Meta’s Fundamental AI Research (FAIR) team has unveiled Omnilingual ASR, a cutting-edge automatic speech recognition system capable of comprehending and transcribing over 1,600 spoken languages. This innovative system includes support for approximately 500 low-resource languages, some of which have never before had access to AI-driven transcription services. Meta aims to enhance access to digital speech tools for diverse communities and regions through this development.
Alexandr Wang, Meta’s AI chief, shared on X platform, “Meta Omnilingual ASR expands speech recognition capabilities to 1,600+ languages, encompassing 500 previously unsupported languages, marking a significant stride towards achieving truly universal AI. We are making available a comprehensive suite of models and a dataset.”
Omnilingual ASR, Meta’s latest open-source speech recognition solution, is founded on automatic speech recognition (ASR) technology and is engineered to cater to a broader range of languages compared to existing tools. Traditional speech recognition platforms predominantly focus on widely spoken languages like English, neglecting many smaller linguistic groups that lack reliable transcription support.

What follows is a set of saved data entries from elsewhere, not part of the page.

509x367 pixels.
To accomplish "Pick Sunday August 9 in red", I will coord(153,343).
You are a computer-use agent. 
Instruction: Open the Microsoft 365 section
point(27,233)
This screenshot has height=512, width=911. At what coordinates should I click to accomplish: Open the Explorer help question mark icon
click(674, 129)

With Omnilingual ASR, Meta endeavors to bridge this gap by accommodating over 1,600 languages, including those with limited digital documentation or training data, commonly known as “low-resource languages.” These languages have historically lacked sufficient recorded material or research support to benefit from speech AI technologies.
“Meta’s Fundamental AI Research (FAIR) team introduces Omnilingual ASR — a revolutionary suite of models enabling automatic speech recognition for 1,600 languages, encompassing 500 low-resource languages previously untranscribed by AI,” as stated in Meta’s official blog post.

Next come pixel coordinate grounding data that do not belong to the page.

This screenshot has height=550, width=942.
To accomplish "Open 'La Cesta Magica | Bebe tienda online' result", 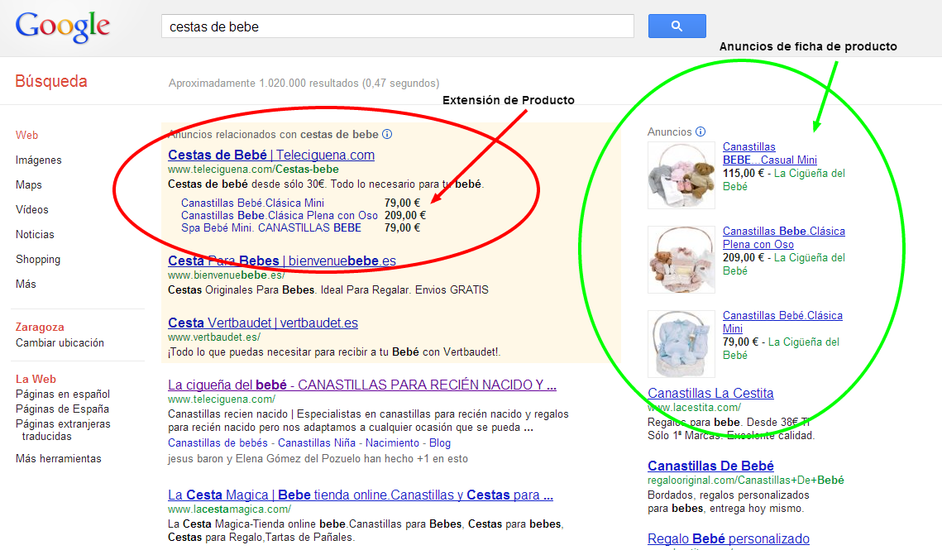I will tap(361, 495).
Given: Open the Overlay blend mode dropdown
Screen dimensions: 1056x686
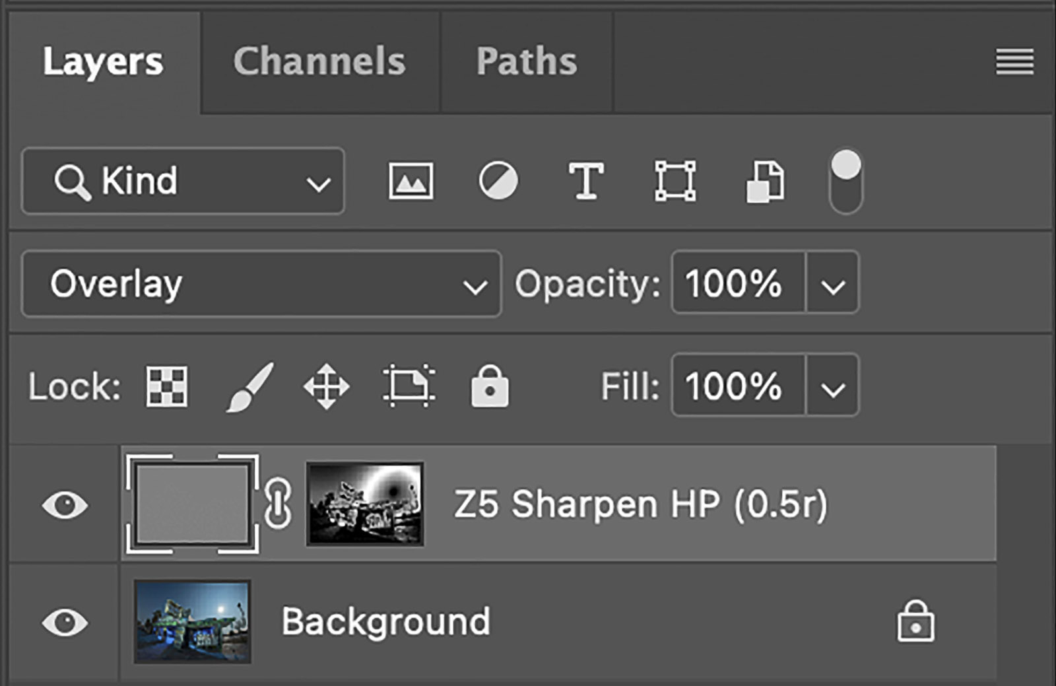Looking at the screenshot, I should 261,285.
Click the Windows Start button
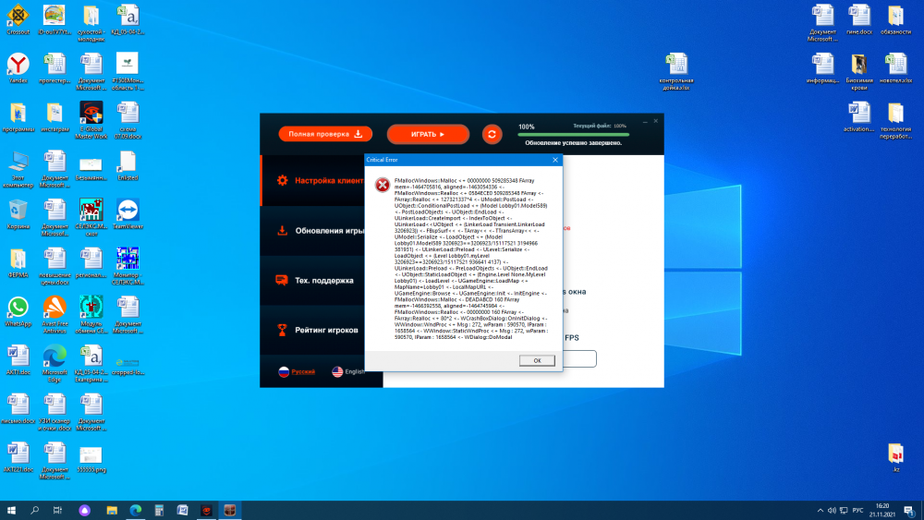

Central to the system is Omnilingual wav2vec 2.0, a multilingual speech model with a scale of seven billion parameters. This model, one of Meta’s largest speech recognition models to date, is trained to accommodate diverse accents, dialects, and speech nuances.
Meta combined public datasets with recordings sourced from global communities to develop Omnilingual ASR. Collaborations with initiatives such as Mozilla Foundation’s Common Voice, Lanfrica, and NaijaVoices facilitated the collection of speech samples from languages with limited digital presence. The involvement of local speakers in real-world audio recordings aimed to create a more representative dataset than previous efforts reliant on controlled lab data.
Despite Meta considering the Omnilingual ASR model a significant achievement, it acknowledges varying accuracy levels based on the language. Internal data reveals that over 95% of high and medium resource languages achieved a character error rate below 10%. In contrast, only 36% of low-resource languages met this benchmark, highlighting the persistent challenges in developing AI for under-documented languages.
By open-sourcing Omnilingual ASR, Meta looks to support researchers, developers, and organizations working on speech technology, accessibility, translation, and communication tools.
Meta’s AI labs researchers are actively working on advancing smarter and more potent AI models, potentially reaching superintelligence levels where AI systems possess human-like cognitive capabilities. Superintelligence involves AI comprehending culture, context, and diverse human expressions. With Omnilingual ASR, Meta appears to be mastering various languages, laying the groundwork for the ambitious Superintelligence Project.